If you fired up your pizza oven I can't wait to see the result of your new pizza!!!


----------



## vsmith (Jan 2, 2008)

Yes they're mine. Thanks alot, I sent both to Carl Arendt's micro-layouts website, he published the big scale one but not the smaller scale one, have to ask him why? Maybe he's got something planned for it, we'll see. I like doing the micro's, and given my space constrictions I figure if I can't have a large indoor or outdoor layout, I can at least do these little beasties. Your engine looks cool, keep us posted on its progress.


----------



## on30gn15 (May 23, 2009)

Hey there, you've certainly got the idea! 
The 1:35 and 1:32 scales come out to around 20in gauge. There were a reasonable number of mining and industrial operations of that gauge over here. 

You don't mention having found it, but there is a specialty forum for Gn15 in all it's different flavors http://forum.gn15.info/index.php 

Gn15 is an addictive madness. 
There is no cure.


----------



## Les (Feb 11, 2008)

Paulus,

I too really like Gn15 layouts, but I understand that, by definition, the track is HO and the scale is 1:24. This is just my understanding, not a fact.

I want to try building in S ga, which I believe is 0.808". There are two reasons: the most important is the physical constraints of working the small stuff, and the second is, I don't like HO track, it's too small for my taste. 'S' gauge would make it Fn18", I'm told, in 1:20 scale. The thing I'd like to find is a side-by-side pic of a 1/20 Fn18 engine, and a Gn15 one.

I intend to build a 45mm ga NG in 1:20 (Fn-?) and use the Fn18 as a sort of tram system.

Good luck with your project, keep us posted.

Les


----------



## Paulus (May 31, 2008)

Small update: first layers of paint. 



















I could not make a good shot of the "cab interior" yet because my batteries flat out. 
The velvet like red is going to be overpainted with a more gloss one!

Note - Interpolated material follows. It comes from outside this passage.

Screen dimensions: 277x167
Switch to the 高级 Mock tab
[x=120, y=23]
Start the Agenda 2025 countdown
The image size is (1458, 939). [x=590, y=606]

I had only Tamiya gloss red an mixed it with Tamiya flat base to flatten it a bit, perhaps a bit too enthousiastic... Different chimney (differend ballpoint)
More to come!


----------



## Paulus (May 31, 2008)

Posted By vsmith on 21 Sep 2009 04:49 PM 
I sent both to Carl Arendt's micro-layouts website, he published the big scale one but not the smaller scale one... Not exactly! I was sure I saw it also in Carl's website and I wasn't entirely wrong (after going through all the pizza pages - not a bad thing to do): http://www.carendt.com/scrapbook/page23/index.html ( look at bottom of page)


----------



## vsmith (Jan 2, 2008)

Yes but that one was originally posted a few years ago, but he never did post the updated pics, I think he might be waiting until he does his annual pizza extraviganzy towards the end of the year. I'll contact him and see if thats so. 

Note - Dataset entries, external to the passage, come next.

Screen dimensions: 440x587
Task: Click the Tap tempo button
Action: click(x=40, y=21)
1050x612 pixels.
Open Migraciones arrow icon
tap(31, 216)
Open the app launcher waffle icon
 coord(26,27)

The engine is looking great BTW


----------



## Paulus (May 31, 2008)

Yes but that one was originally posted a few years ago, but he never did post the updated pics, I think he might be waiting until he does his annual pizza extraviganzy towards the end of the year. I'll contact him and see if thats so. 

It's there now! In the October "Bonus Mid-Month Edition" (midst of the pages). http://www.carendt.com/scrapbook/page90a/index.html 

As for my engine; I DID made some progress, but no pictures uploaded yet, soon to come... 
Pehaps a holliday theme?...


----------